**Raw data:**
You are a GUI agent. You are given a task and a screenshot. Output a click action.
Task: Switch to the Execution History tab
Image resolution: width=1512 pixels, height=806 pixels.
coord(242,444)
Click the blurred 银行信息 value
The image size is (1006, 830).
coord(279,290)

**Requirement:**
Look above for the line that holds "Image resolution: width=1512", then copy it and each line after it exactly, through the last line of the data.

**Task output:**
Image resolution: width=1512 pixels, height=806 pixels.
coord(242,444)
Click the blurred 银行信息 value
The image size is (1006, 830).
coord(279,290)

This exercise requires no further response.